-- start --

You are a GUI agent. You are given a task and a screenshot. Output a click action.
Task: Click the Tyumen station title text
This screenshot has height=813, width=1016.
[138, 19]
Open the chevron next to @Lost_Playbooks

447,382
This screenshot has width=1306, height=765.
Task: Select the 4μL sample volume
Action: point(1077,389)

-- end --

### What you should do
Turn every line of the listing above into a numbered list, leaving out any blank lines.

### Written answer
1. You are a GUI agent. You are given a task and a screenshot. Output a click action.
2. Task: Click the Tyumen station title text
3. This screenshot has height=813, width=1016.
4. [138, 19]
5. Open the chevron next to @Lost_Playbooks
6. 447,382
7. This screenshot has width=1306, height=765.
8. Task: Select the 4μL sample volume
9. Action: point(1077,389)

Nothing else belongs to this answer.